Conservative MSP Miles Briggs said: "I would like to see us develop a plan to go further and to ban children living in temporary and unsuitable accommodation. That's something which we could have had in this document, which I'm sorry to say is not there."
Last week, think tank, the Institute of Public Policy Research (IPPR) predicted the Scottish government would not hit its target of reducing child poverty to less than 10% by 2030 as the measures in place at the time did not go far enough.
And the Poverty and Inequality Commission has said more work is needed on longer-term initiatives to make a real difference.
'Downward trajectory'
The social justice secretary said that four years ago, when the government announced its plans, no-one could have predicted the global pandemic, cost-of-living crisis, uncertainty and instability of Brexit or the war in Ukraine which had led to a humanitarian crisis. She also highlighted the fact that the UK government had cut Universal Credit by £20.
Previous government figures suggested that child poverty was "gradually rising" in Scotland before the Covid pandemic.
Statistics for the three-year period to March 2020 suggested that poverty overall had stabilised in Scotland but that more children had slipped below the poverty line.

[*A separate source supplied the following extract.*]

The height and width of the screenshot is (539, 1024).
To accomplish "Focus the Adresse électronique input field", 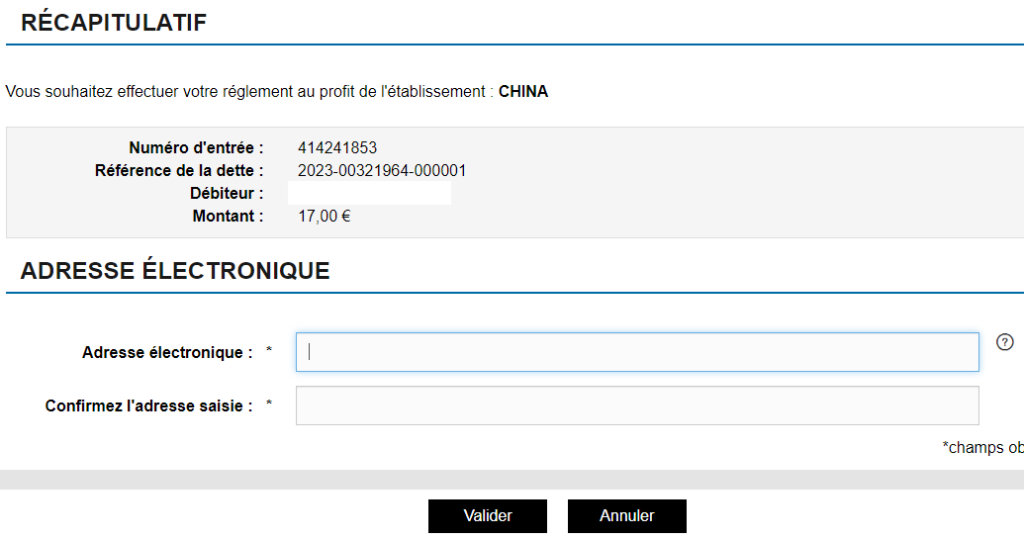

It was estimated that 24% of children in Scotland - 240,000 each year - were living in relative poverty after housing costs.
John Dickie, director of the Child Poverty Action Group (CPAG) in Scotland welcomed the new payments but said: "More immediate support is also needed to protect families through the current cost-of-living crisis."
The Joseph Rowntree Foundation's associate director for Scotland, Chris Birt, said: "These actions should put child poverty in Scotland on a downward trajectory and hopefully on course to meet the child poverty targets."
But he added that the UK and Scottish governments would have to do more to tackle the cost-of living crisis.
The Poverty Alliance said the Child Payment should be increased to £40.
'Real destitution happening'
Bill Scott, chairman of the Poverty and Inequality Commission for Scotland, told BBC Scotland: "In terms of real poverty, in 2019, 50,000 children in Scotland went without food, adequate clothing, heating or a roof over their heads.
"It's not just relative poverty - that affects about 240,000 children - there's real destitution happening in Scottish society and we, as a commission, believe that's intensifying and more children are being drawn into it.
"It's quite likely that during the pandemic a lot more children went without food or heating or adequate clothing, simply because a lot of families' incomes were reduced."
He added: "It's those longer-term initiatives - employment, wages, housing - they can all make the long-term difference and they have a more permanent effect. You get a higher-wage economy, more people in work - it's a virtuous cycle - people in work spend money to keep other people in work."